There are so many things in this book--the resilience of some people, the inability of others to be resilient; the sense of adventure some seem born with and the complacency of others to stay where they were born and to live there quite happily all of their days. This is something I have pondered frequently throughout my life. My father grew up in a small town and left the first chance he got, never to live there again. Yet we frequently went back to that small town where his parents and one of his sisters remained. And now, the eldest child of that sister still lives in that small town while all of her own siblings have left. And that eldest child would never live anywhere else. This has always fascinated me. Some people can "bloom where they're planted" while others need to move on. Some of those that move on don't go very far and then bloom in that new place. Others wander far and wide and are quite happy wherever they land.

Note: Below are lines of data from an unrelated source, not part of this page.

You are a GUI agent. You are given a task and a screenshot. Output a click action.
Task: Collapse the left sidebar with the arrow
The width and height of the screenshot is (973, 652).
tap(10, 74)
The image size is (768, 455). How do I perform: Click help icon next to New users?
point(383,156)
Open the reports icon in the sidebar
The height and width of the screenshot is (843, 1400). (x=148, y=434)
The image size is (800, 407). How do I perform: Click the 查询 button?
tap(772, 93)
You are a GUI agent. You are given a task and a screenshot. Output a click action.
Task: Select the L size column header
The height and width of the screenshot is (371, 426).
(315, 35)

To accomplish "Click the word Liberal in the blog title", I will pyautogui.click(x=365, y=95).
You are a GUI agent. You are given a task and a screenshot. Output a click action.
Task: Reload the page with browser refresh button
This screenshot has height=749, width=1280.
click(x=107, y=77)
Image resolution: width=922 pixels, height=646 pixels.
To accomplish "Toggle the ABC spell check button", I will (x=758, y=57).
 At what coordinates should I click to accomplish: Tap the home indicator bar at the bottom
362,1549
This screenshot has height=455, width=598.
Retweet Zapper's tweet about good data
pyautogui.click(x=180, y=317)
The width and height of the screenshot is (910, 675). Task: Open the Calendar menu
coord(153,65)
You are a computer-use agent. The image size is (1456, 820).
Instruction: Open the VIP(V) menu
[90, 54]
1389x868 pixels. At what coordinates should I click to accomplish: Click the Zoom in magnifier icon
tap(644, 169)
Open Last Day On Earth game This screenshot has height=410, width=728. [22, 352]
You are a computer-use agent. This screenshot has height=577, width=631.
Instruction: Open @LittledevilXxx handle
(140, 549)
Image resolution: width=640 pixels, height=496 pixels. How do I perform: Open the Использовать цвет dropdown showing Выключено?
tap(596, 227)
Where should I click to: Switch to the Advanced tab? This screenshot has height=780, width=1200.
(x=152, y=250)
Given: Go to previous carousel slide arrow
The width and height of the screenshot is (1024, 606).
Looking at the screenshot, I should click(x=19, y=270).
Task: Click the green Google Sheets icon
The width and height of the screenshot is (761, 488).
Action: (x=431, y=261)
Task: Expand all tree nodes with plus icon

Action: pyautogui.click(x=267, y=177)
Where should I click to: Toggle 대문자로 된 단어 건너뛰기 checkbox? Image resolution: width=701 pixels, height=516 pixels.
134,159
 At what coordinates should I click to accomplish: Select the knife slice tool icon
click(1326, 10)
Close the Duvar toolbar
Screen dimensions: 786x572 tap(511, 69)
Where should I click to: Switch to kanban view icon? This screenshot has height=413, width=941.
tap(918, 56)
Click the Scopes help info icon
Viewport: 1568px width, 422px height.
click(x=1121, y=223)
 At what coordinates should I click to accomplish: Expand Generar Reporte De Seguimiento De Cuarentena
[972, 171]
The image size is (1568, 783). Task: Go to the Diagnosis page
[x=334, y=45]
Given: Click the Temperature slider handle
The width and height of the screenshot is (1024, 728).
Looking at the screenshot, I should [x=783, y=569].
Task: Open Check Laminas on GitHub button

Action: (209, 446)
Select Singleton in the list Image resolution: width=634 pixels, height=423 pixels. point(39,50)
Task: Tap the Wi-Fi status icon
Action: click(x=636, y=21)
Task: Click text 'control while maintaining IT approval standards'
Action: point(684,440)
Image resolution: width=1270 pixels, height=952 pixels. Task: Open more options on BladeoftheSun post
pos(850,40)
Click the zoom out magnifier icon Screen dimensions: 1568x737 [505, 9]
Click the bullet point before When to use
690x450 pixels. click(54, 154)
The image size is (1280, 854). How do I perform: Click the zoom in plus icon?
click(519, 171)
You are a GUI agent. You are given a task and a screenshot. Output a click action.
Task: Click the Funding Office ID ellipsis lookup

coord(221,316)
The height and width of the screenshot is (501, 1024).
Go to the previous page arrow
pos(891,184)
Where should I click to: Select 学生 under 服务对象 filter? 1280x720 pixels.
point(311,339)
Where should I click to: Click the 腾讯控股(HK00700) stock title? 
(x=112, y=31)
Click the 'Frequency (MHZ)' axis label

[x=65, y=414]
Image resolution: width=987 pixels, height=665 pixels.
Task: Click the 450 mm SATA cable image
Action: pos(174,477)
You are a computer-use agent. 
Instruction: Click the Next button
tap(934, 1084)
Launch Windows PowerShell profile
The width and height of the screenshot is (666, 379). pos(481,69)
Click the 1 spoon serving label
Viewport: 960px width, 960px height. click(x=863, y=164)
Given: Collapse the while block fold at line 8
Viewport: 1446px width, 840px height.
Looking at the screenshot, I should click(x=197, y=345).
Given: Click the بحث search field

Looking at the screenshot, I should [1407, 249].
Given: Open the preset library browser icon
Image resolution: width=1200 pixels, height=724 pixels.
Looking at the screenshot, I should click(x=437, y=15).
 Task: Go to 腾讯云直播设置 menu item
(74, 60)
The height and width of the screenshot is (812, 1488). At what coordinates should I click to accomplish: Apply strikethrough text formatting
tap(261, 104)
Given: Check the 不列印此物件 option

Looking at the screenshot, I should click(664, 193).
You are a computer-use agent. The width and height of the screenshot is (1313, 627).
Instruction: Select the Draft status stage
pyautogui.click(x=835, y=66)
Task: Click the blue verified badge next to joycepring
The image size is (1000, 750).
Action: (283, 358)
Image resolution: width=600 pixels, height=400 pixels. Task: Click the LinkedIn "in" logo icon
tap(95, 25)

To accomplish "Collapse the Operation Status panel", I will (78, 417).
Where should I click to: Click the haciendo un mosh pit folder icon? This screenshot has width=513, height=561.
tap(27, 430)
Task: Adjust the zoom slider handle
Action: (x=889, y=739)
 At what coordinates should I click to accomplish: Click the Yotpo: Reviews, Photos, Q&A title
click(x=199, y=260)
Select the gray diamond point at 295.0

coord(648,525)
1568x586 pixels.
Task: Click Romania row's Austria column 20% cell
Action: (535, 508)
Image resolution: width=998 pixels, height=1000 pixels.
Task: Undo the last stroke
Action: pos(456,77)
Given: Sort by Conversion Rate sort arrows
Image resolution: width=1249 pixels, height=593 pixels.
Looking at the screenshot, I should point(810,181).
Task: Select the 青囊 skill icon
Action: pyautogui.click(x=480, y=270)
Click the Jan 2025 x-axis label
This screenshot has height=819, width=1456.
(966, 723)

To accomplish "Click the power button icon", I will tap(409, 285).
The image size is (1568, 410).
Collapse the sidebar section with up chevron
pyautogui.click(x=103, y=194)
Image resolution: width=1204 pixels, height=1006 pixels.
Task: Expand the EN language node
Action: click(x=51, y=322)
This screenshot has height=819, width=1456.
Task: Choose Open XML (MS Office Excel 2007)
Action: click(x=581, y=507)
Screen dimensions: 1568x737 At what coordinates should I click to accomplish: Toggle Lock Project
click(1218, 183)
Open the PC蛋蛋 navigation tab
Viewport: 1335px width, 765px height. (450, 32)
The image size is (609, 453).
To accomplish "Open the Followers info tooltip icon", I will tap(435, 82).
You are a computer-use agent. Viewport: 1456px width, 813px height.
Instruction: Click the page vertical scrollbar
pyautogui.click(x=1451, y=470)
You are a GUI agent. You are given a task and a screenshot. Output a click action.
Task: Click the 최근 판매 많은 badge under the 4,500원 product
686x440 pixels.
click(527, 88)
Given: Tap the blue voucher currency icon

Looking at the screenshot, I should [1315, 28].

Part of this book is about the war--World War II--and it shared some things that I've read in other books about the war but differed in others. I naively assumed that because this book was published in 1950 its tone would be different from the books that I've read lately. I thought that these recent reads (The Book Thief, The Guernsey Literary And Potato Peel Pie Society, Island Of Saints) wrote about individual German people and/or soldiers as good people who were also victims of their monstrous government only because of the time that has elapsed since the war. This book made me realize I was wrong. Of course the Allied soldiers in WWII knew that their enemy was comprised of scared young men just like themselves. And there must have been German soldiers who knew Hitler was evil.
The main character, Jean, is a woman who did what she had to do to survive--at first. Then she went back to her "normal" life, and then she went to a new place and bloomed where she was planted. Boy, did she bloom! Her early hardships determined how she was to live the rest of her life, and I suppose that's the way it always is. The only way to become a compassionate person is to suffer.
The one thing about this book that I expected to find and did was the social conventions of 1950 that differ from the conventions of 2010. I got the sense with this book that some of the terms would be considered inappropriate if not downright racist, though I didn’t actually know most of the slang since the book was set in what used to be Malaya and then in Australia. But it is more acceptable to me to read a book set in the past which accurately portrays the use of "non-PC" words than to read one which rewrites history. Besides, the careful words we use today will undoubtedly be scorned by people reading them in 2070.
It's always interesting to me to read about the connection between Britain and one of her former possessions. The British have this connection with Australia and with India... and with us. But we and the Australians and the Indians and all of the others are only former siblings. We haven't retained that sense of connection like the connection between two countries when their daily lives are affected by parents or grandparents who formerly lived in the homeland.